**Problem details:** Copy out exactly the lines below that run from the one holding "Given: Click the Add more choices link" to the one holding "Remove English (United", keeping both of those lines and no others.

________

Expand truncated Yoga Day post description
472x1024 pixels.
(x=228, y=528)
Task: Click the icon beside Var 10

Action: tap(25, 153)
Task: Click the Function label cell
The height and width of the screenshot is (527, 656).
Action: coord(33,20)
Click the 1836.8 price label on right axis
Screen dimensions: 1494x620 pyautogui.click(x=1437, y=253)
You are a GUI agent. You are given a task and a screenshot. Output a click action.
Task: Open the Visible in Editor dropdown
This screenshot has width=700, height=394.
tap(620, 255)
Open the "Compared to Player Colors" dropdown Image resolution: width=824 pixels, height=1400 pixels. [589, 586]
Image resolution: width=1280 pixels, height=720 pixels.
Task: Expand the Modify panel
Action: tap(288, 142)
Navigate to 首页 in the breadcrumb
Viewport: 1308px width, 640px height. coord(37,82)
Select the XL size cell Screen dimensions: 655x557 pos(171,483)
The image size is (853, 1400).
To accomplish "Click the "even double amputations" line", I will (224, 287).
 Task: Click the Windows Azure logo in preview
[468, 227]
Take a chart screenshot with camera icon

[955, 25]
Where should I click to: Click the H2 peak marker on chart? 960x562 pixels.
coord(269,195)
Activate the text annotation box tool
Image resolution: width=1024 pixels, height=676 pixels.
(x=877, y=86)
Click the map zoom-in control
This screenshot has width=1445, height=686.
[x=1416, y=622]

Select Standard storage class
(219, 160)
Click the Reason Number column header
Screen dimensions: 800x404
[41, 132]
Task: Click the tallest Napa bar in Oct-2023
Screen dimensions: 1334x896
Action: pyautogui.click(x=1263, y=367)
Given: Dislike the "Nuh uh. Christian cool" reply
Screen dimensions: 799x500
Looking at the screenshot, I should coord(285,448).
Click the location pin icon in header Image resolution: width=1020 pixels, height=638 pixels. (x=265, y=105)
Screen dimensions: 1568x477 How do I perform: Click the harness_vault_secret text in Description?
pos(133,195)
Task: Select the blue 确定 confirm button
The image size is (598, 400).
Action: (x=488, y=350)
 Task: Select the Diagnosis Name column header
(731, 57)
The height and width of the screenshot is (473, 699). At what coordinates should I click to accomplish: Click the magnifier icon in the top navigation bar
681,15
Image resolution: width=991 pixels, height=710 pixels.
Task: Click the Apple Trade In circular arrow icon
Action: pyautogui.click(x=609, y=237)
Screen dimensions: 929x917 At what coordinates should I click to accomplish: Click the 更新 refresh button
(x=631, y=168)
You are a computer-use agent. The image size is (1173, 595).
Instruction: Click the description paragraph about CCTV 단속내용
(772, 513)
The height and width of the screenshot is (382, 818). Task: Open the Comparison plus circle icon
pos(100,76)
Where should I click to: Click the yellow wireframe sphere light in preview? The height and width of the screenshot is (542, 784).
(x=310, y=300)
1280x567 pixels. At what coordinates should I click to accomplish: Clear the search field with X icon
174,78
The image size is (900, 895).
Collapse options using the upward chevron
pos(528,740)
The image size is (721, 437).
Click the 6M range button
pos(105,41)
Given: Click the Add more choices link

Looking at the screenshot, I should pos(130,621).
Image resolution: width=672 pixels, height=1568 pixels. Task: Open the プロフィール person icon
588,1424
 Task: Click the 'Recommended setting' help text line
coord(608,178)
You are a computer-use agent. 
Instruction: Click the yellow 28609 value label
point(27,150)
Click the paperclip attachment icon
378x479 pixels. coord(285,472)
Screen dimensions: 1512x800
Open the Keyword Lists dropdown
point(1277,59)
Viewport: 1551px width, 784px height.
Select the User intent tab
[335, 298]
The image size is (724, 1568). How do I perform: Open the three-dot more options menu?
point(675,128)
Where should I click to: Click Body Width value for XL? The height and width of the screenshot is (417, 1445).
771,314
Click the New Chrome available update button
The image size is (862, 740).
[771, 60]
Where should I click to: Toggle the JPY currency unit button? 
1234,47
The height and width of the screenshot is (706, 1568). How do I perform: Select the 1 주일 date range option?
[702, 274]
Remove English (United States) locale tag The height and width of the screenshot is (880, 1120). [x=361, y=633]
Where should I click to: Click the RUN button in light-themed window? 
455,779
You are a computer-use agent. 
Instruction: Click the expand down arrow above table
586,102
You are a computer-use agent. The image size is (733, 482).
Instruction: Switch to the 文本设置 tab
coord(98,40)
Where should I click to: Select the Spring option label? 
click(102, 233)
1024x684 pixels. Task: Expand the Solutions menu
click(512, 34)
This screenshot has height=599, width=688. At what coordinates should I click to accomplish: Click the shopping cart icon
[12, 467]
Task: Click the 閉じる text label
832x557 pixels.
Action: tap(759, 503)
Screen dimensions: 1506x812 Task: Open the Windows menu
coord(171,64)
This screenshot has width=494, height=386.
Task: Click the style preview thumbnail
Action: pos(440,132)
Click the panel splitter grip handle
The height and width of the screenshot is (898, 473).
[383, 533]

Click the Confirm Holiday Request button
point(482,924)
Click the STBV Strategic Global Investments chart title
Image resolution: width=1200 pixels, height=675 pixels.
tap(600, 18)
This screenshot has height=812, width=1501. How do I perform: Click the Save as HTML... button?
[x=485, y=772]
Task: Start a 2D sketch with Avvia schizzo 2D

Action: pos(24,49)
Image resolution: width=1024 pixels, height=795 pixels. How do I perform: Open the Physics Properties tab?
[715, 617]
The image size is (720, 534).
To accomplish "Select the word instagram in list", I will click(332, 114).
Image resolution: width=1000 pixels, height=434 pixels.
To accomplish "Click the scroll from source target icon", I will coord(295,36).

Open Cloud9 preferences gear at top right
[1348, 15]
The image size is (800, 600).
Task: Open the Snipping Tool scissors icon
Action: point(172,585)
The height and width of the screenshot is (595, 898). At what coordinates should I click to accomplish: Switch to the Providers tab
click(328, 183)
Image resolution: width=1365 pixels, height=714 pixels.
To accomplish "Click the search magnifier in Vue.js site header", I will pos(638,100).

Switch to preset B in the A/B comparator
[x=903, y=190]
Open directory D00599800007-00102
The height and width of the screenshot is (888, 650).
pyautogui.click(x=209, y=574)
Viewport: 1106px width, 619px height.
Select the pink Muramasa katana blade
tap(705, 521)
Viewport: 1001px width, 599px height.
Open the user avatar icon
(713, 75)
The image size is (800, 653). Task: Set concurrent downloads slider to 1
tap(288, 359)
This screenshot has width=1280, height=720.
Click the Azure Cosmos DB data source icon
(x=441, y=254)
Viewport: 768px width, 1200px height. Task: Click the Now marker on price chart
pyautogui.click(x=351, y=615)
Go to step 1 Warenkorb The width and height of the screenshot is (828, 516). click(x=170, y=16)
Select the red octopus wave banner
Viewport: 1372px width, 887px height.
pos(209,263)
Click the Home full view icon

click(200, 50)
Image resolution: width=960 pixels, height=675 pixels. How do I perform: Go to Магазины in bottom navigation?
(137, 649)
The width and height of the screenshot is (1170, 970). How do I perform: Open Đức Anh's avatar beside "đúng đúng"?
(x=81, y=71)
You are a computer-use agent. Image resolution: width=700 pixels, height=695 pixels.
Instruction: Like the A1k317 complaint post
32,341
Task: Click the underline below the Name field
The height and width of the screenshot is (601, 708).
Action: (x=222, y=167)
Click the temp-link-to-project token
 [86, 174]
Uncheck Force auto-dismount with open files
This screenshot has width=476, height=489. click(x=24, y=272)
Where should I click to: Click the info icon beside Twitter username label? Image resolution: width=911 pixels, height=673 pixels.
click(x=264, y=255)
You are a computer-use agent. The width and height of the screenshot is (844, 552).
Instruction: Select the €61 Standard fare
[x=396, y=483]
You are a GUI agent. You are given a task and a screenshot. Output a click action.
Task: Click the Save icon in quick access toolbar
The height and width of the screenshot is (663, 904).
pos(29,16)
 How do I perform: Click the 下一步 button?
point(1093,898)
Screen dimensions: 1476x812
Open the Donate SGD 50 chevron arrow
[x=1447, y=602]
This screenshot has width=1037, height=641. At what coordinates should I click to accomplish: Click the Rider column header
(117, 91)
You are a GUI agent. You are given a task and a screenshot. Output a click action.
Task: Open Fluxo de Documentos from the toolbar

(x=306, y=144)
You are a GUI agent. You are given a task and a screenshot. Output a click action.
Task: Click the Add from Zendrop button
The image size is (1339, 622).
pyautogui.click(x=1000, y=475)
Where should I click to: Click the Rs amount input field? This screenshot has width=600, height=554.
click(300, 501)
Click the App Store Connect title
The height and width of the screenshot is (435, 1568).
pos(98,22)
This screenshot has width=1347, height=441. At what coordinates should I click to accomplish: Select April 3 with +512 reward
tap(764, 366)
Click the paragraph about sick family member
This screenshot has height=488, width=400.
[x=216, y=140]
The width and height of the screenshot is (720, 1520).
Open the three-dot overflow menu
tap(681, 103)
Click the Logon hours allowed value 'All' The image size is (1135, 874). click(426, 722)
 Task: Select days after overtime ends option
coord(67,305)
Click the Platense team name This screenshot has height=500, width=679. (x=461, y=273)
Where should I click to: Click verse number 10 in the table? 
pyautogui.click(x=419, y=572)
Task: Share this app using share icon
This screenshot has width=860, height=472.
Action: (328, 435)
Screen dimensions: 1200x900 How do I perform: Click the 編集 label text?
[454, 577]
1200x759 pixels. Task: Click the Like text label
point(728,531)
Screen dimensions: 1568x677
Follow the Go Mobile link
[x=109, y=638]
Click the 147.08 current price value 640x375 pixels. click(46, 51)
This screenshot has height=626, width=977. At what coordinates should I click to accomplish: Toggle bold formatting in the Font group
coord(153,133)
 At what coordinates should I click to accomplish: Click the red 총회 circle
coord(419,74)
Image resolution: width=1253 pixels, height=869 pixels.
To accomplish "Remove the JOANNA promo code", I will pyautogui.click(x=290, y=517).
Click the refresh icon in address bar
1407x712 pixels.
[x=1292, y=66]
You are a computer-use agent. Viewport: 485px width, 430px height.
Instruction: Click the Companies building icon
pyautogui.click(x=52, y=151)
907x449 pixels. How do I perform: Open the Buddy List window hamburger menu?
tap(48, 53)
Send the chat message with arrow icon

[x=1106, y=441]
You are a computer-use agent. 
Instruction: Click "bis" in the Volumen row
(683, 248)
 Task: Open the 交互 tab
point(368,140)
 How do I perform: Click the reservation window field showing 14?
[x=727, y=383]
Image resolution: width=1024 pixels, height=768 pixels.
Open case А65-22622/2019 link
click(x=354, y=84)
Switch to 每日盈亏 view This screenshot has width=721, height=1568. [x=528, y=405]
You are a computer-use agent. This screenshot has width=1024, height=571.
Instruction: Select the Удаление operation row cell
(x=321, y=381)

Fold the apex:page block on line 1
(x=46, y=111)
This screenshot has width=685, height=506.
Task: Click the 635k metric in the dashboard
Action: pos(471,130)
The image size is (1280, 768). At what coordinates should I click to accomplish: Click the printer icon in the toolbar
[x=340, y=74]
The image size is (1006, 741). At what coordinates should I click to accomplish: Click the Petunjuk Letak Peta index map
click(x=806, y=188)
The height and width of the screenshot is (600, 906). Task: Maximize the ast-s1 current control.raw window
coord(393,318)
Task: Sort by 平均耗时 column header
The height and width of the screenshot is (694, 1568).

________

**Task output:**
Given: Click the Add more choices link

Looking at the screenshot, I should pos(130,621).
Image resolution: width=672 pixels, height=1568 pixels. Task: Open the プロフィール person icon
588,1424
 Task: Click the 'Recommended setting' help text line
coord(608,178)
You are a computer-use agent. 
Instruction: Click the yellow 28609 value label
point(27,150)
Click the paperclip attachment icon
378x479 pixels. coord(285,472)
Screen dimensions: 1512x800
Open the Keyword Lists dropdown
point(1277,59)
Viewport: 1551px width, 784px height.
Select the User intent tab
[335, 298]
The image size is (724, 1568). How do I perform: Open the three-dot more options menu?
point(675,128)
Where should I click to: Click Body Width value for XL? The height and width of the screenshot is (417, 1445).
771,314
Click the New Chrome available update button
The image size is (862, 740).
[771, 60]
Where should I click to: Toggle the JPY currency unit button? 
1234,47
The height and width of the screenshot is (706, 1568). How do I perform: Select the 1 주일 date range option?
[702, 274]
Remove English (United States) locale tag The height and width of the screenshot is (880, 1120). [x=361, y=633]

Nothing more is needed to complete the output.